I have a pix firewall and am using Kiwi sys logger and Kiwi viewer to read my firewall logs. I am looking for the guys that are doing pen testing on my firewall. what type of verbage should i search for?
%PIX-3-106011: Deny inbound (No xlate) tcp src outside:64.233.161.99/80 dst outside:208.243.37.132/1592
or maybe?
Deny tcp src outside:65.114.202.18/80 dst inside:208.243.37.132/2616 by access-group "inbound"
please help?
anyone?
What do you want to find.... The question is sort of vague..... If you want to watch what they do ask them for the IP address(s) they will be carrying out the pen test from. If you want more then you'll need to be a little more precise.

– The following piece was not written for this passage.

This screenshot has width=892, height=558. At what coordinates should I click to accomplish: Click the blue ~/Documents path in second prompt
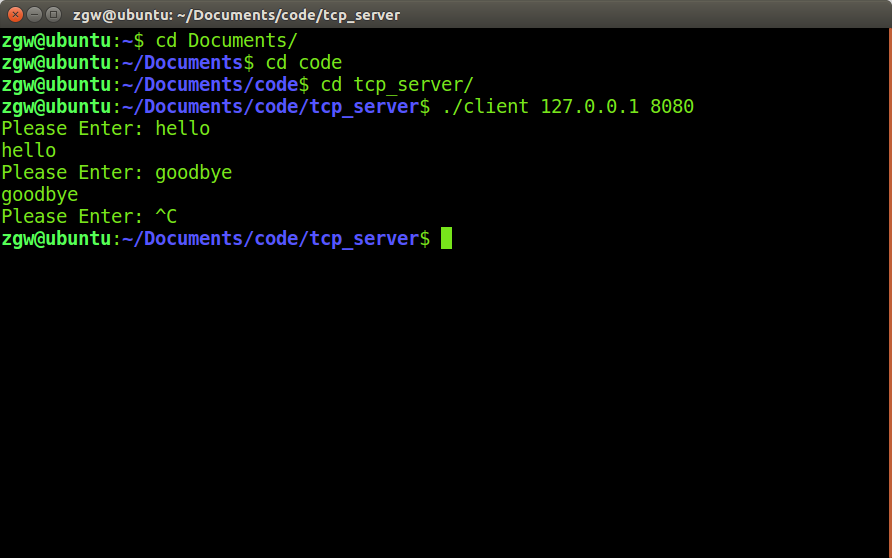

I'm still learning this as well, so don't take my advice as the final authority on the matter, but...
Yes, words like "inbound connection" and connections from the "outside" are what you're looking for. Keep all that on record and look for repeating connections, especially connections that seem to follow a patter (always attempted at 1:00a.m., etc.). That'll help you on your way to tracking down your "intruder".
By the way, use the "Bump Up" button when you're not getting any replies, as opposed to adding another post. You can use it once every five hours. I've gotten very acquainted with it. :D
//edit -- Oh, well, Tiger beat me to it. Listen to that guy. ;)
If its anything like my links, you will see hundreds or thousands of DENY entries per hour.
If you don't have any reporting tools and dont have programming skill with PERL or similar to create a report, you can import kiwi file(s) into a spreadsheet and play with the different sorting options which may help you determine worm activity from portscans or other.
My boss wants me to come to him and say i see such and such activity that looks suspicious. and he will tell me if its their IP or not. He wants me to catch them after the fact. but i dont know how ill do that with the tens of thousands of lines to go through.
Again, look for patterns. "Such-and-such IP always tries to connect at x:xx a.m. in the morning." or "This address attempts connections every X hours", etc.
Ahhhh.... I see..... Said the blind man......
How long do they have to do the pen test... Couple of days or a couple of weeks? What are they authorized to do. An audit or a full pen test. Are they allowed to simply identify vunlerabilities or can they exploit them?
they have the whole month and they are allowed to do a full pen testand attempt to exploitQuote:
Originally posted here by Tiger Shark
Ahhhh.... I see..... Said the blind man......
How long do they have to do the pen test... Couple of days or a couple of weeks? What are they authorized to do. An audit or a full pen test. Are they allowed to simply identify vunlerabilities or can they exploit them?
If you are just using firewall logs, I doubt you will easily hammer it down to specifics.
To an untrained eye, there may be just too much traffic. Add to that a MONTHS worth of
traffic. What services do you open to the world? MAIL? WWW? FTP? If any, are they in a DMZ?
What patch level and version is your PIX?
Any IDS features turned on on the PIX? Have you used any of the monitoring in the http GUI?
I'm really not understanding the value of telling you they are going to hit you..??
Seems ripe for a trap and then game over. Why would he tell you?